◆ Data for the task
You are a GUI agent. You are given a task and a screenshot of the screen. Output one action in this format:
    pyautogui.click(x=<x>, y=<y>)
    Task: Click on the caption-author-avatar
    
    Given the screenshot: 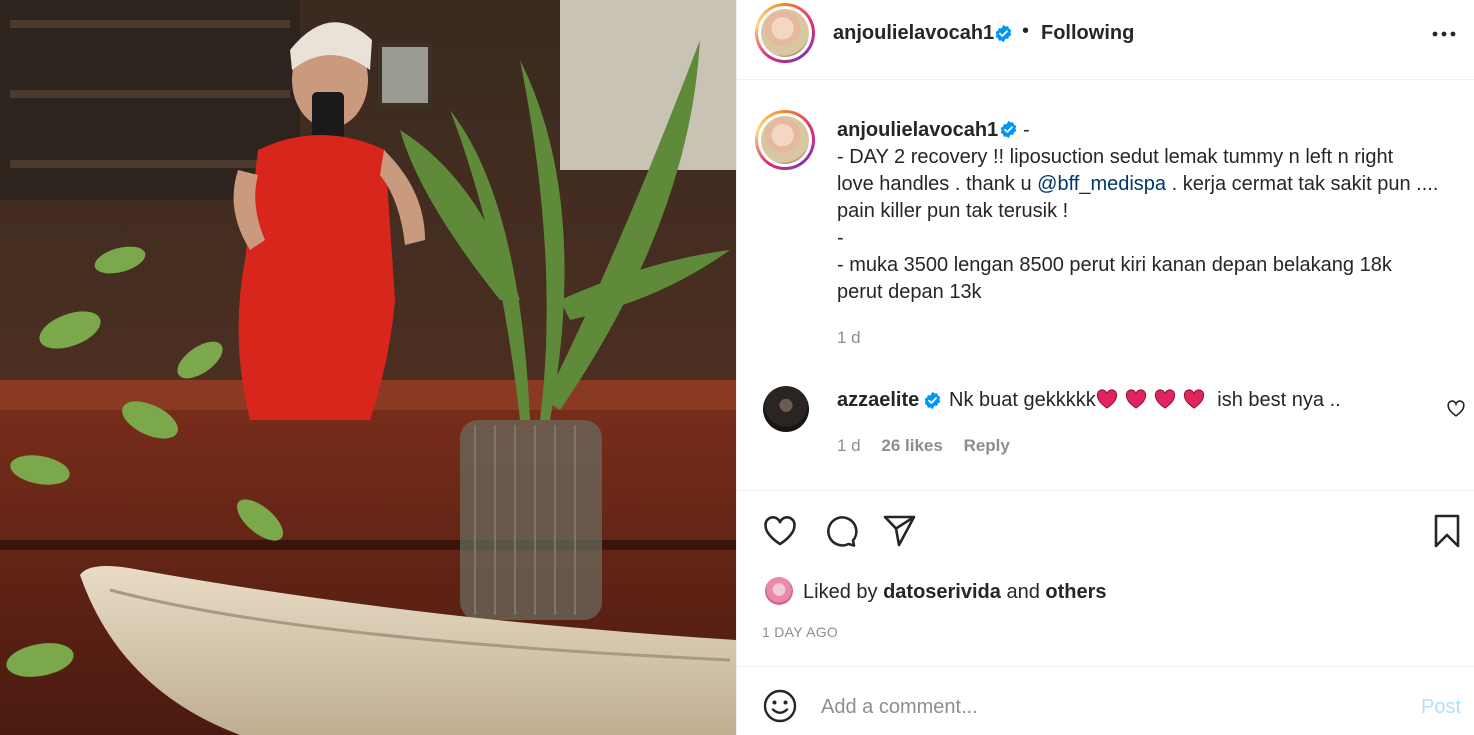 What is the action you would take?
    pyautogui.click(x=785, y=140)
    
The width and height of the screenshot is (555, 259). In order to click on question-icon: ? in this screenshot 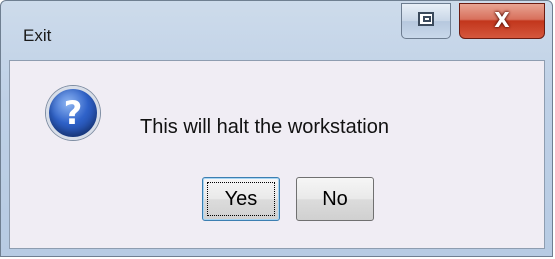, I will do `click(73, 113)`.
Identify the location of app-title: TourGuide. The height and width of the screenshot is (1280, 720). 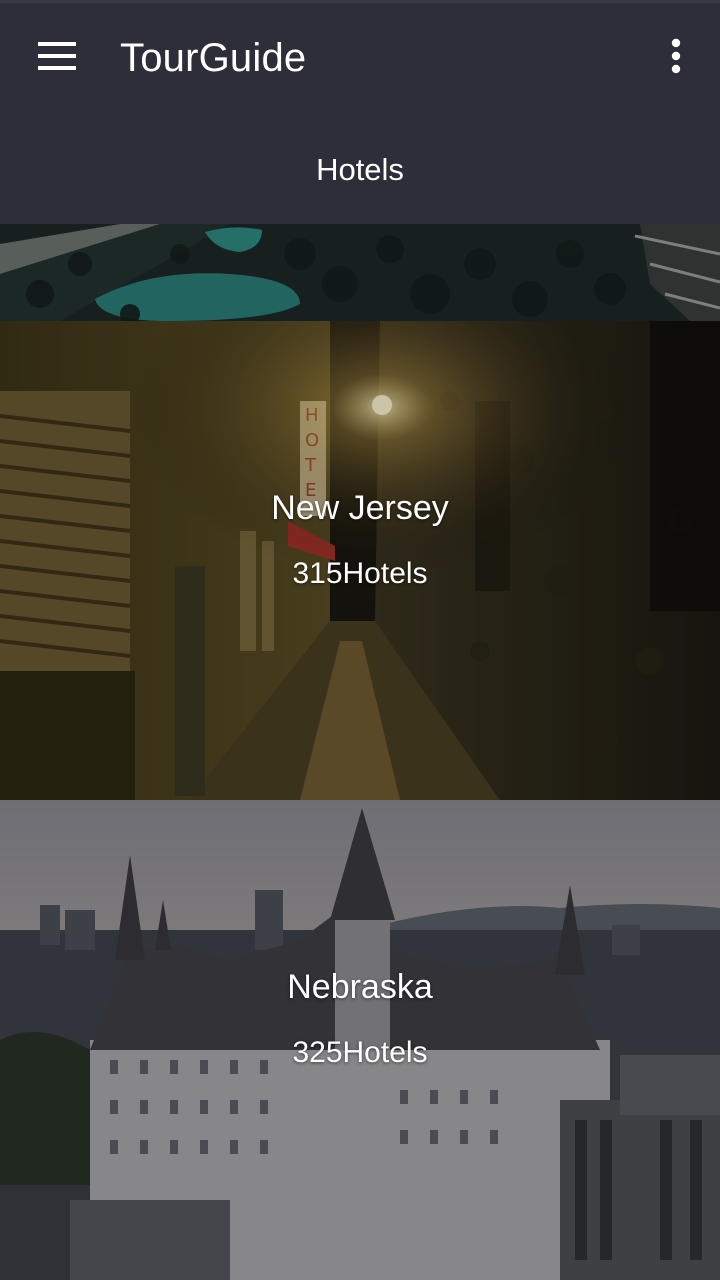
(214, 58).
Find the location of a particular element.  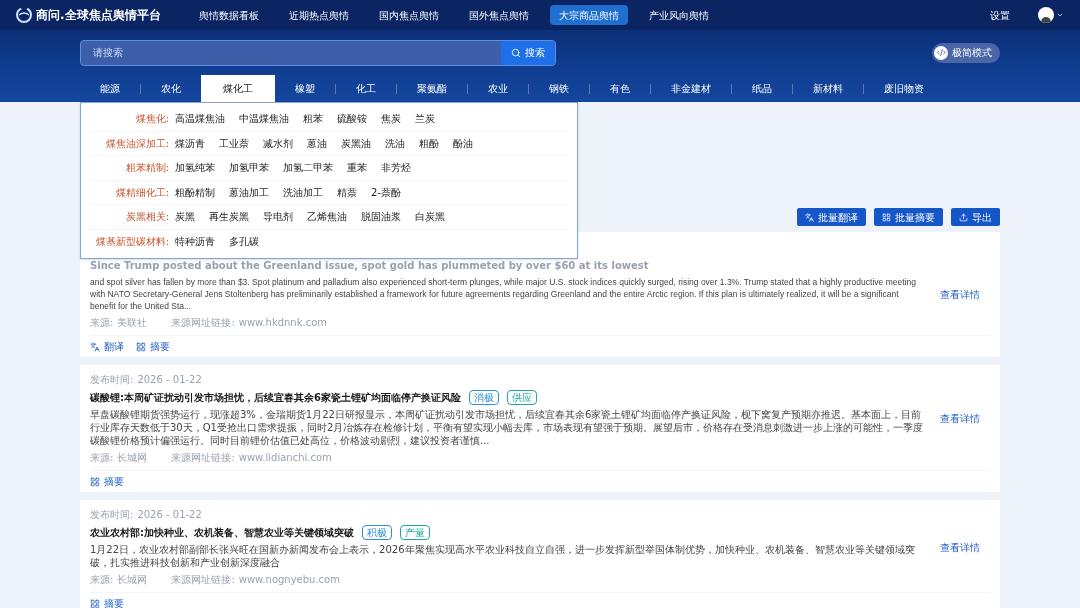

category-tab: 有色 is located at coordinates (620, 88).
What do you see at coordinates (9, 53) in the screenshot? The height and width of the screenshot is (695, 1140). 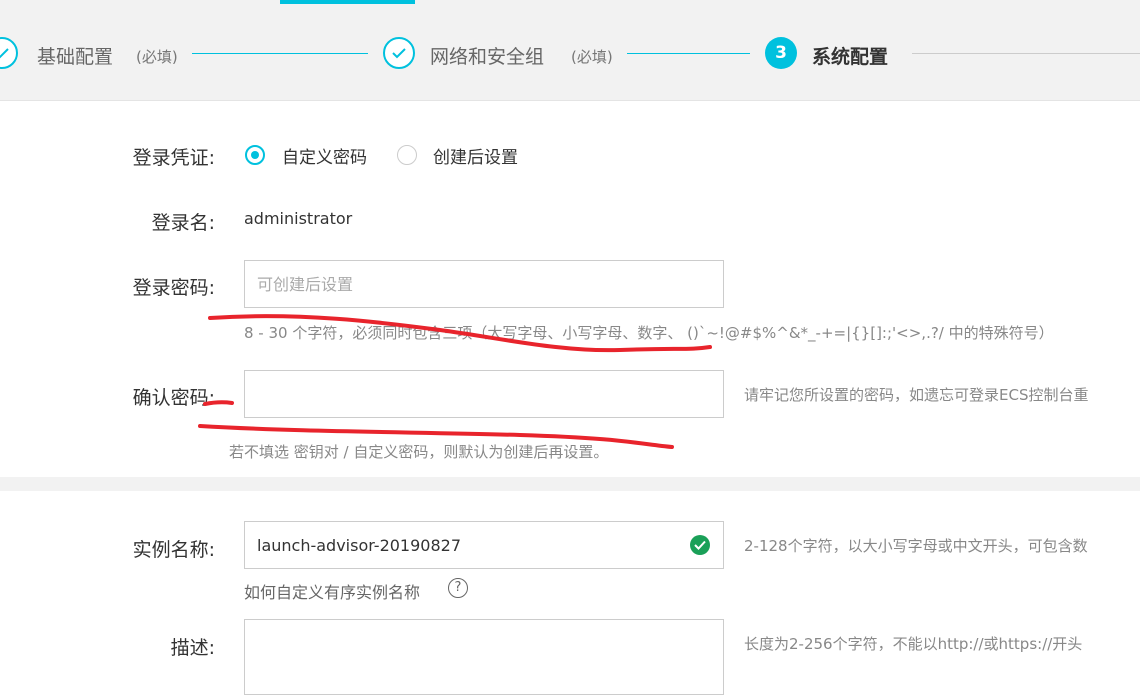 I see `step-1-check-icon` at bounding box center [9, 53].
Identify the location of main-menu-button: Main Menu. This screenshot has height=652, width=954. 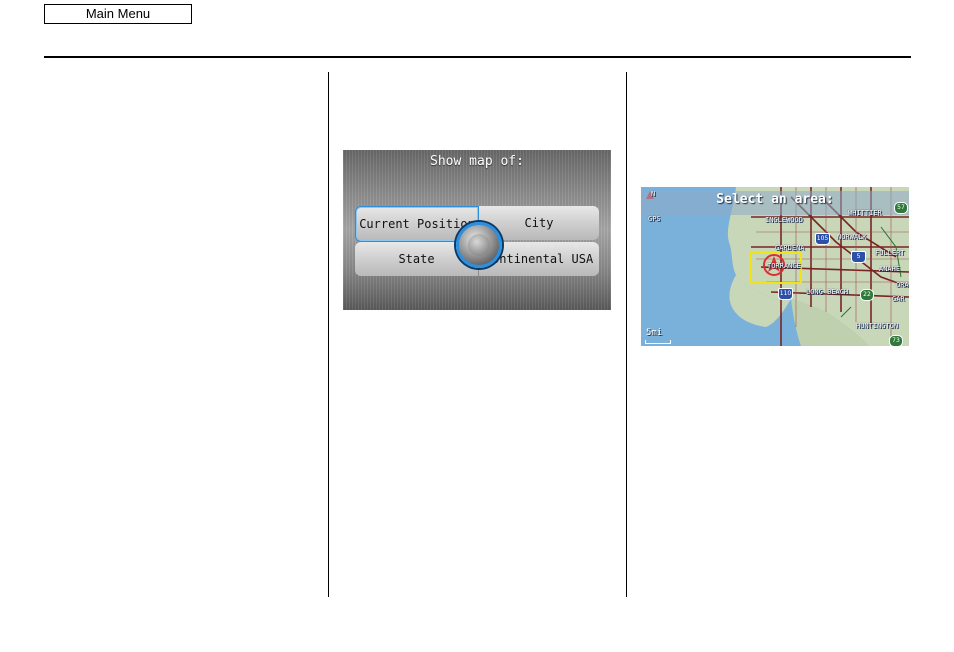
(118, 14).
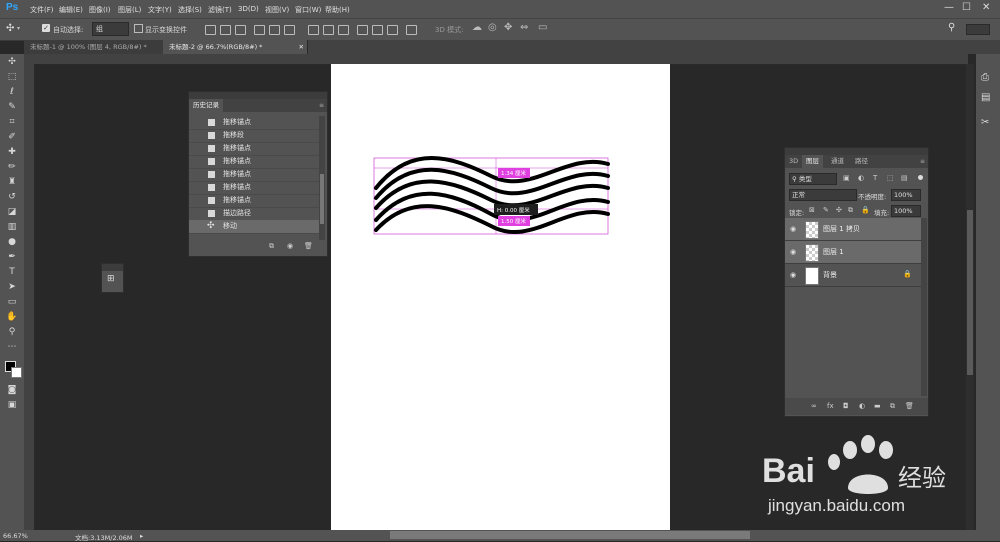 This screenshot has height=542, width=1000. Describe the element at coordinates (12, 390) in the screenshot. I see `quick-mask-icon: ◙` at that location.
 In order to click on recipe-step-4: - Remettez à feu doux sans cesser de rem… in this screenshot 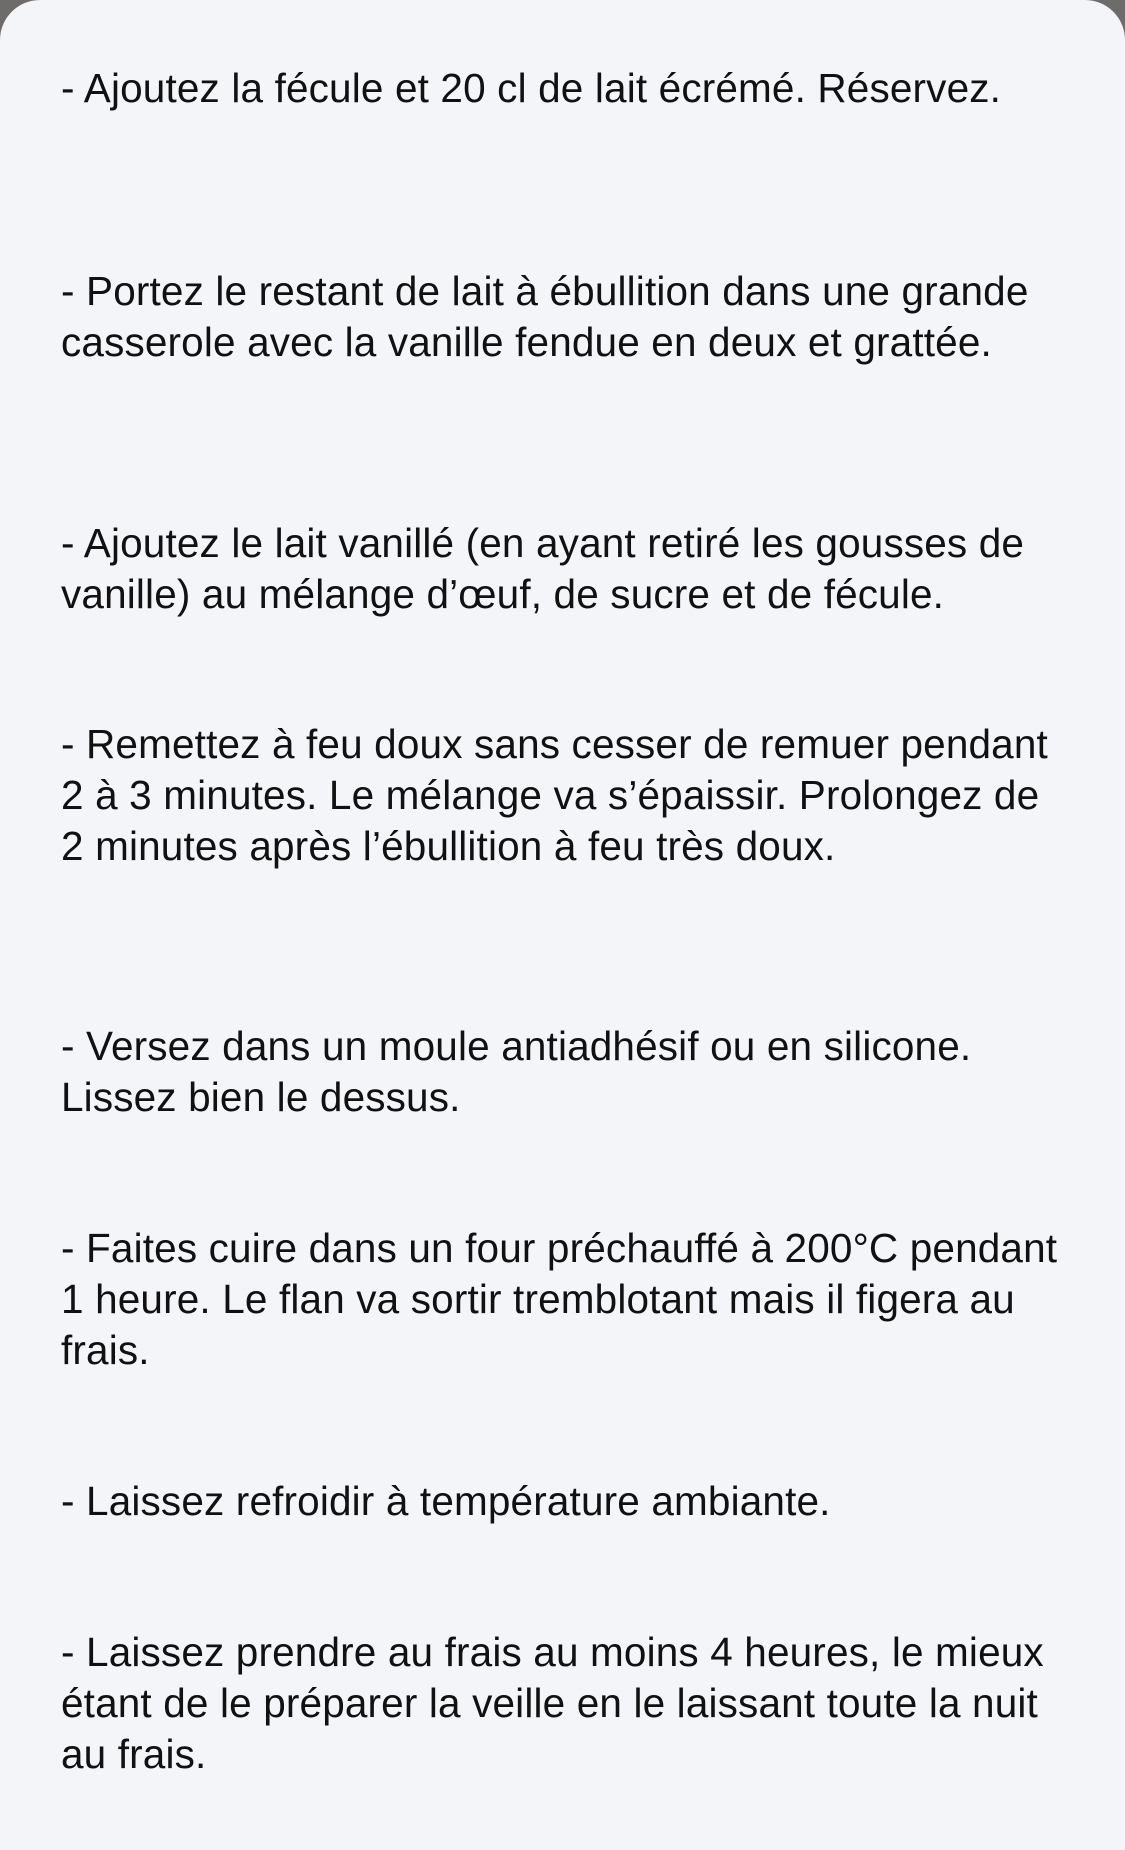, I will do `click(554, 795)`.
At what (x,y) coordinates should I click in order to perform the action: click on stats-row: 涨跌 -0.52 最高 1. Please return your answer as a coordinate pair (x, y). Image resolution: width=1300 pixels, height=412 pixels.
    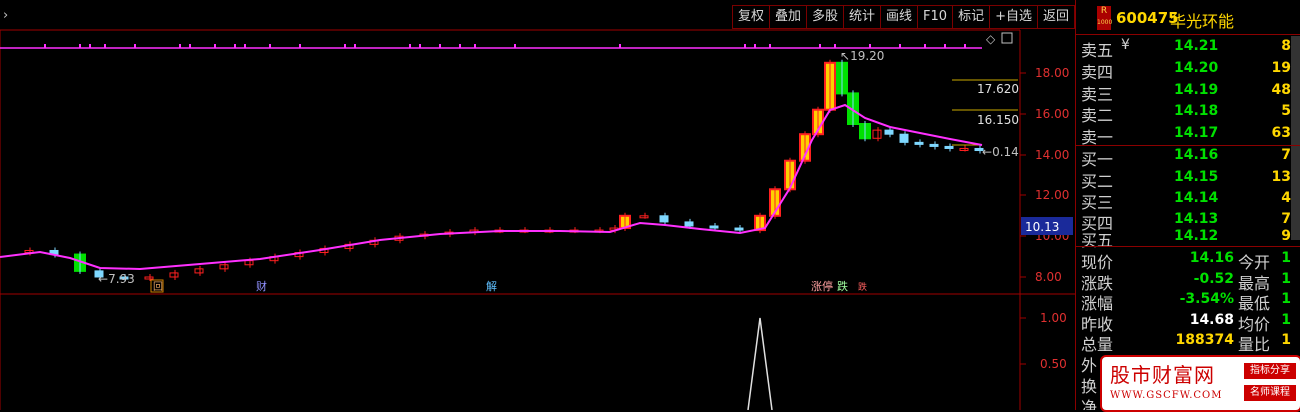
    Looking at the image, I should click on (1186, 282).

◆ Exercise description
Reproduce the items above word for word, starting at the line that contains "Identify the location of main-menu-button: Main" and ending at the line that contains "This screenshot has height=542, width=1000.". Omit the pictures from your answer.

◆ Answer to this problem
Identify the location of main-menu-button: Main Menu. This screenshot has height=652, width=954. 
(118, 14).
 This screenshot has height=542, width=1000. Describe the element at coordinates (12, 390) in the screenshot. I see `quick-mask-icon: ◙` at that location.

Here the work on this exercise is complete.